- **Your instructions**
Only the lines from the one bearing "Go Back from issue scheme" through the end of the entries should be output, exactly as they stand, and pictures should be skipped.

- **Data section**

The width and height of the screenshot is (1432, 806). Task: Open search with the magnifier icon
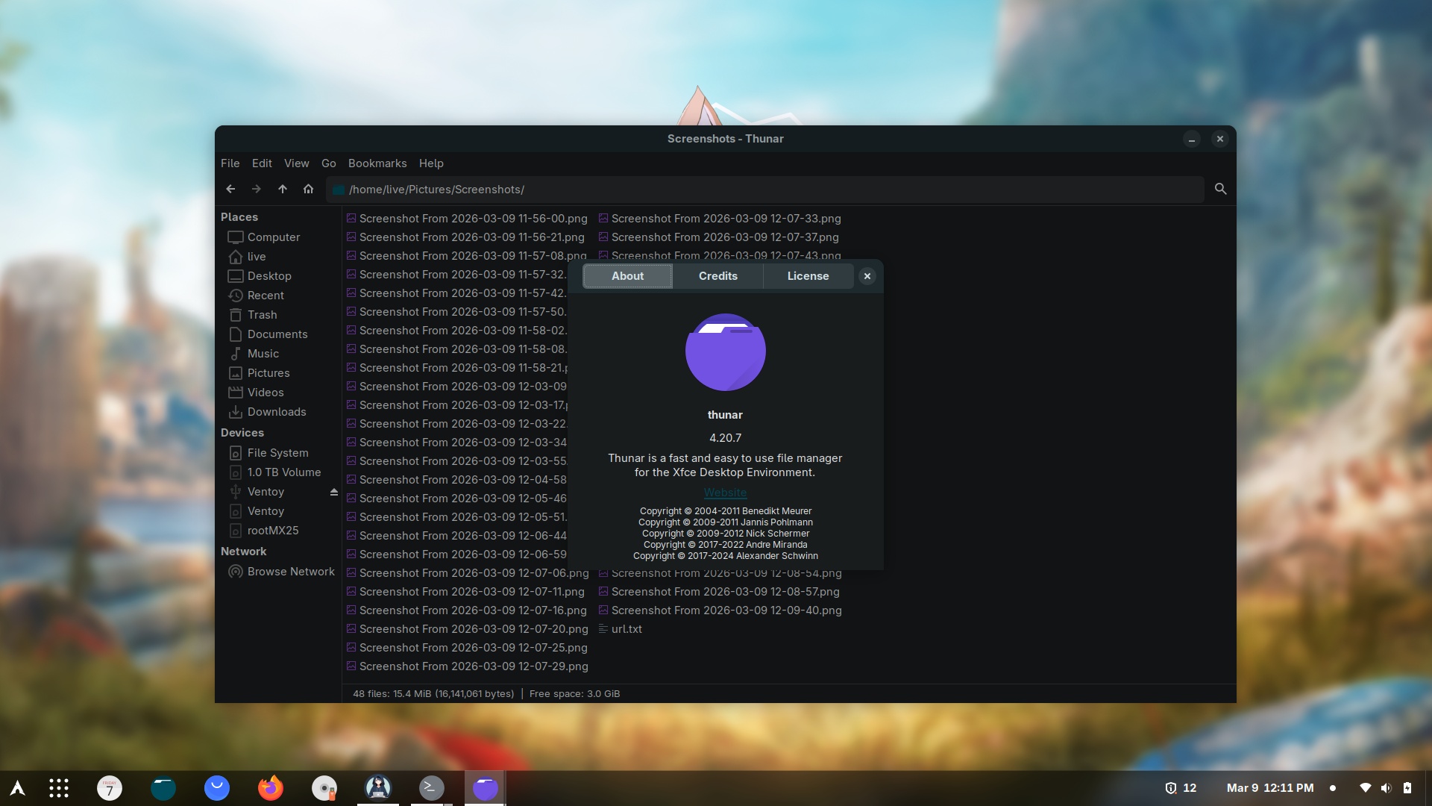click(x=1220, y=190)
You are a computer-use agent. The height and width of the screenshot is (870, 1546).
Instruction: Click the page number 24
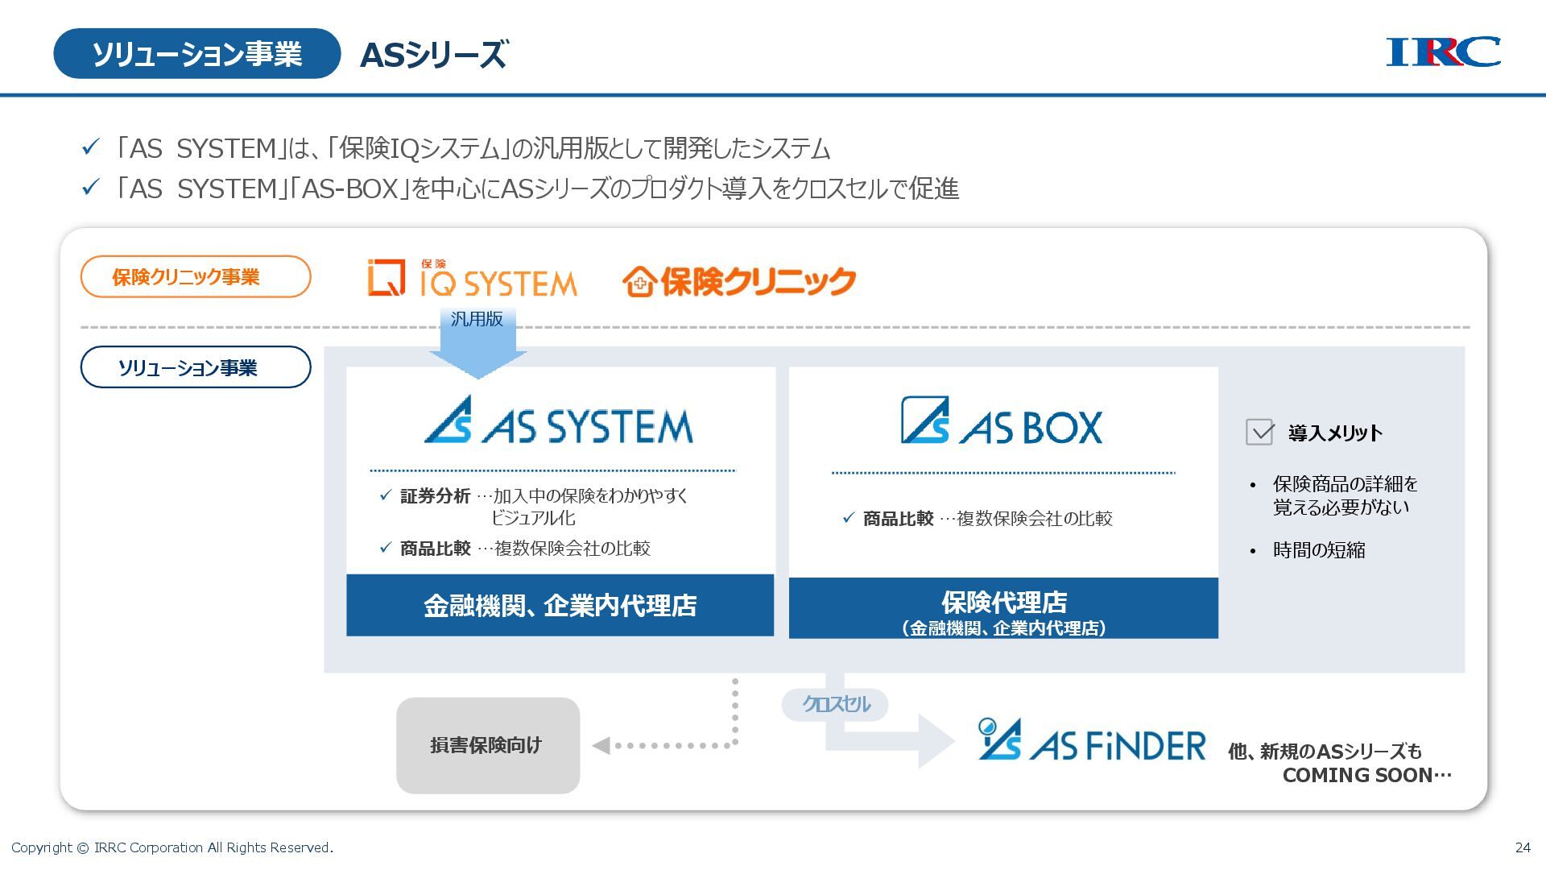1522,847
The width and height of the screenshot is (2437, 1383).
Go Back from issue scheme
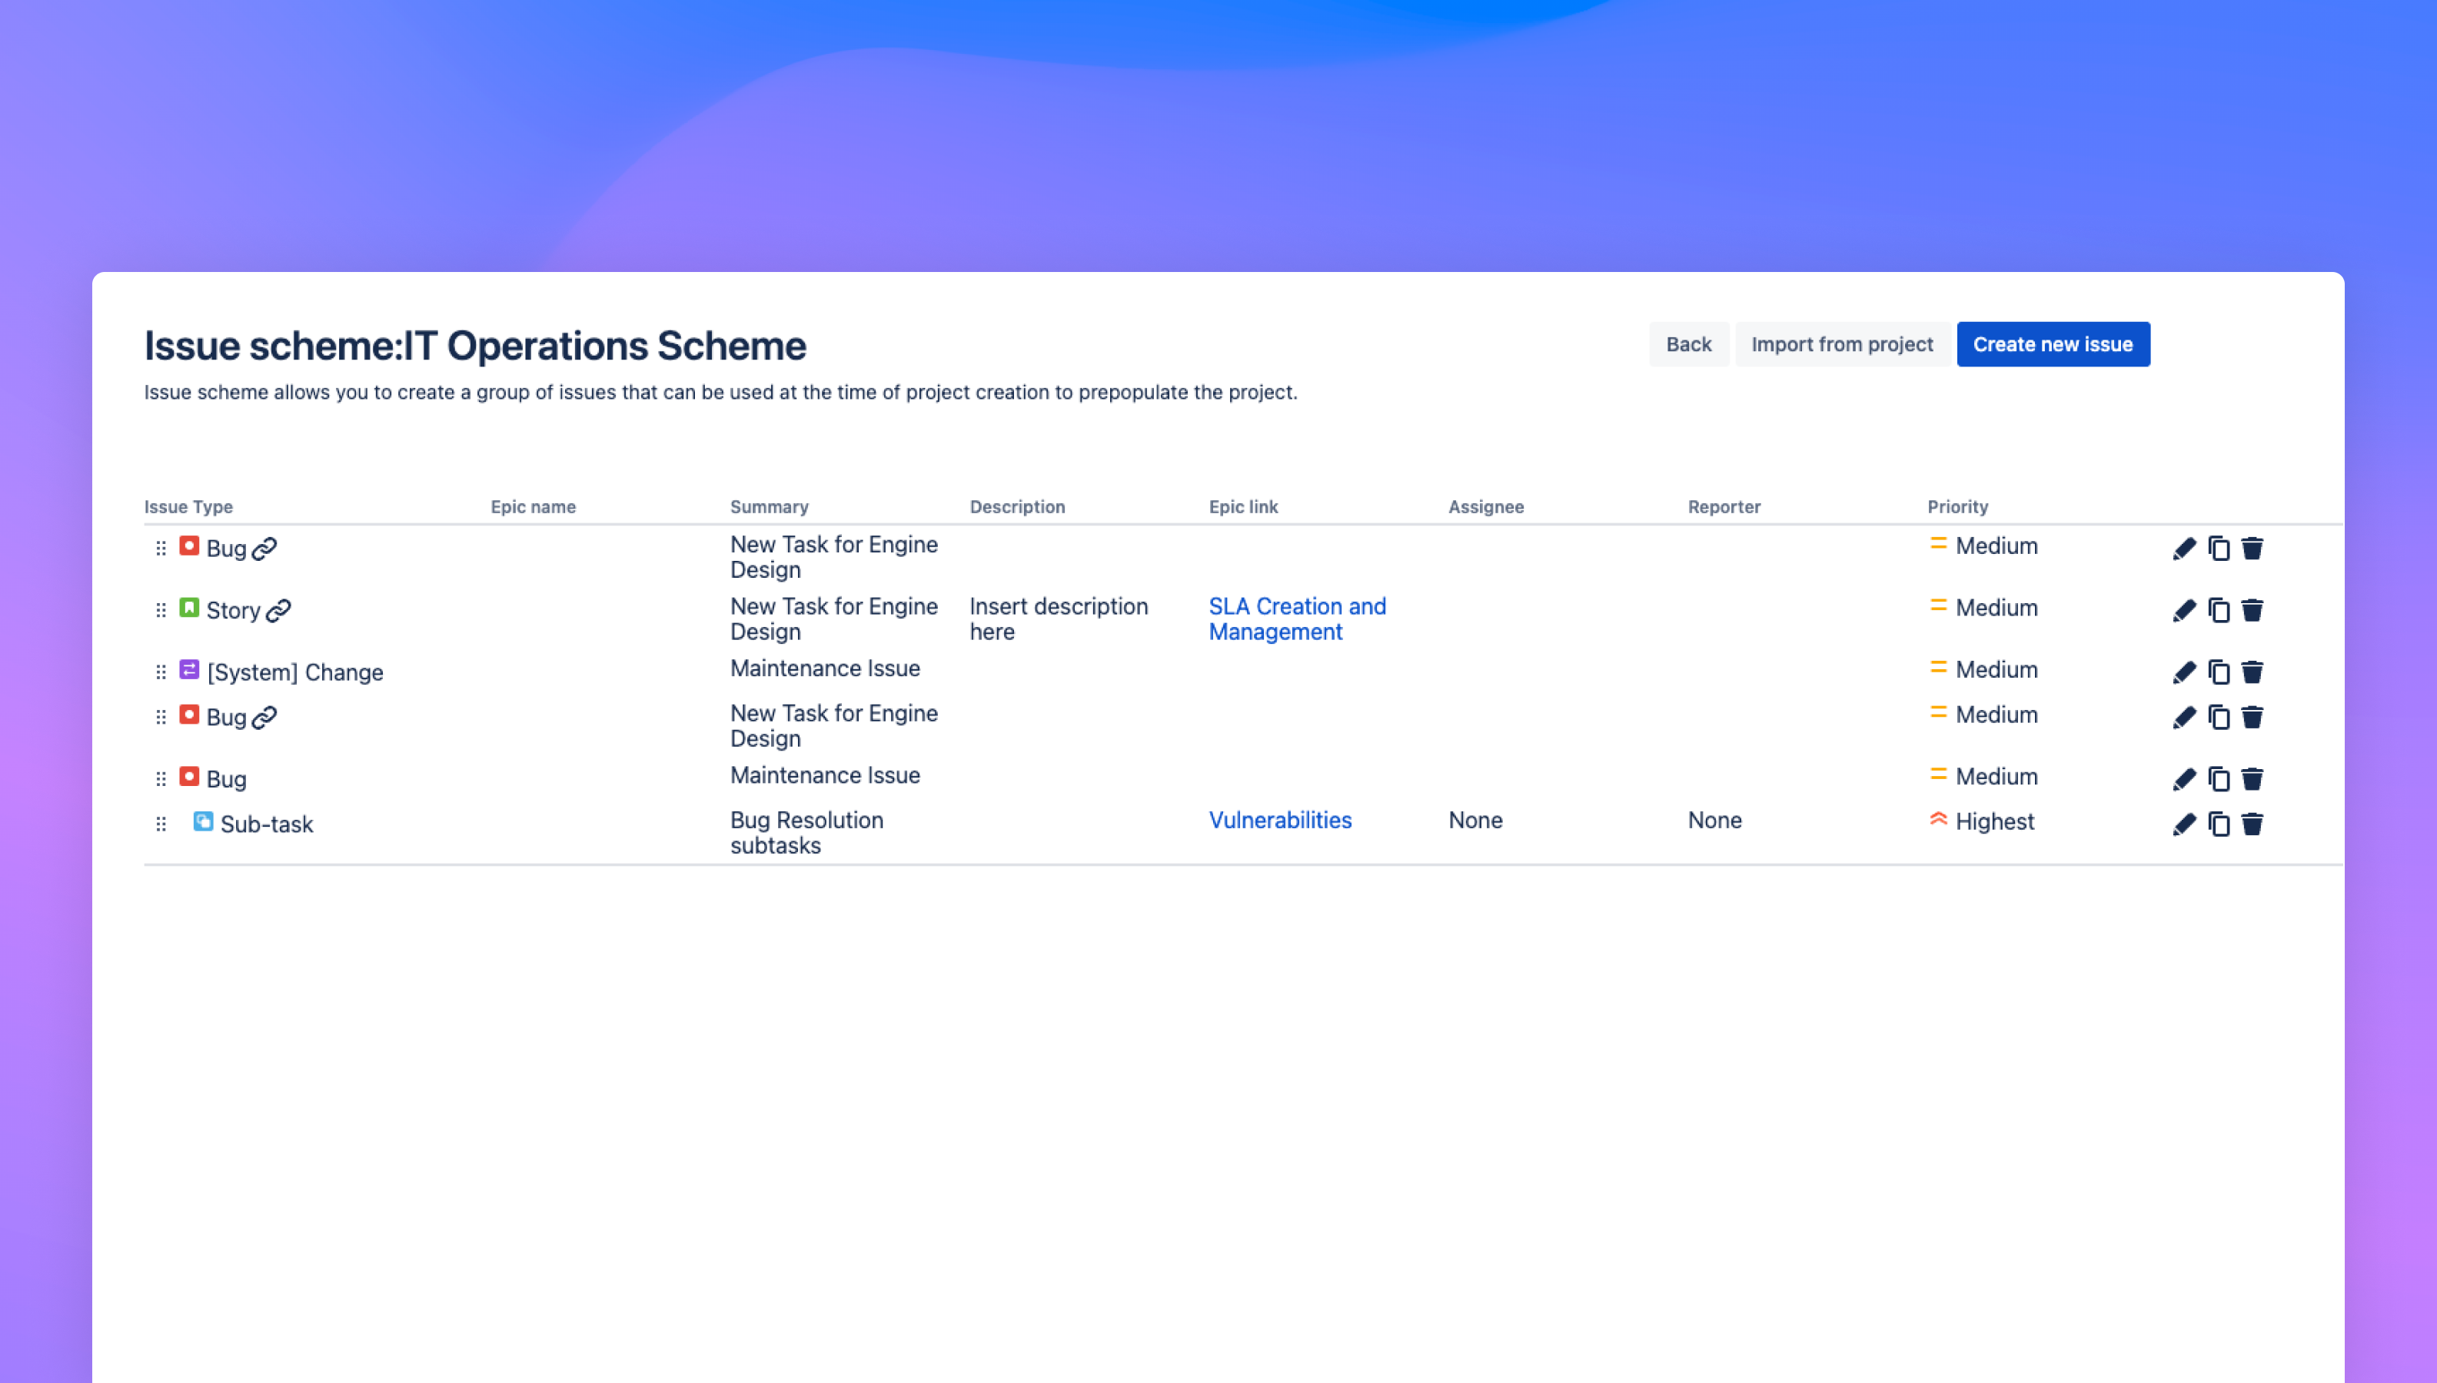pyautogui.click(x=1687, y=344)
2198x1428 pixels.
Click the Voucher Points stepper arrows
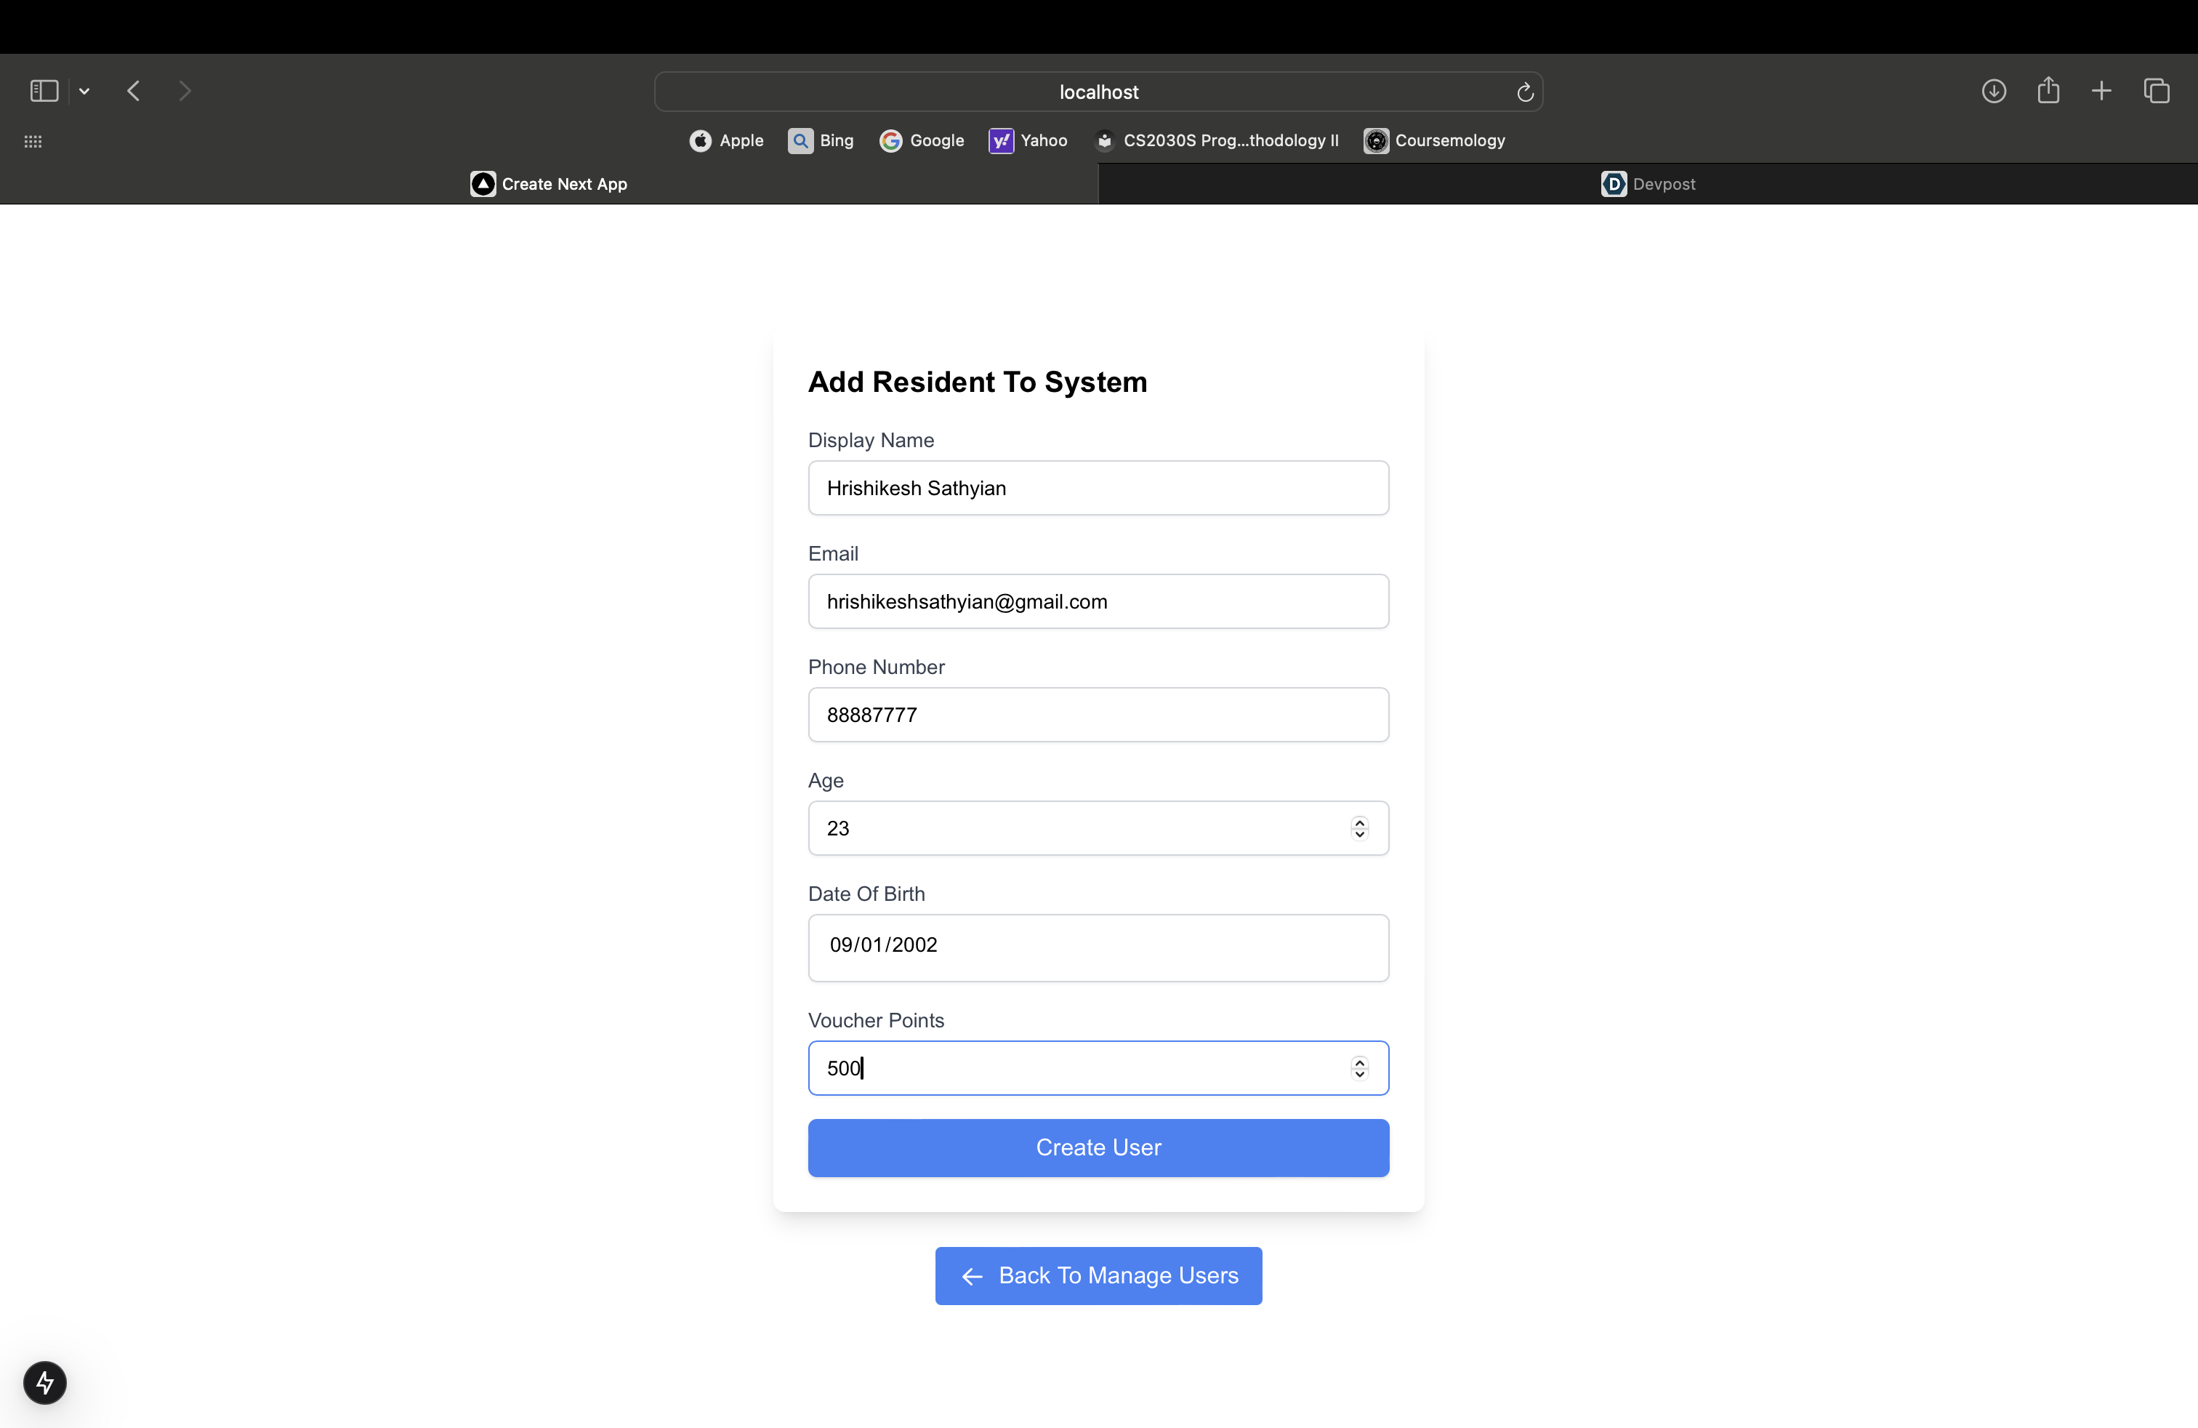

- **Task response**
Go Back from issue scheme
pyautogui.click(x=1687, y=344)
2198x1428 pixels.
Click the Voucher Points stepper arrows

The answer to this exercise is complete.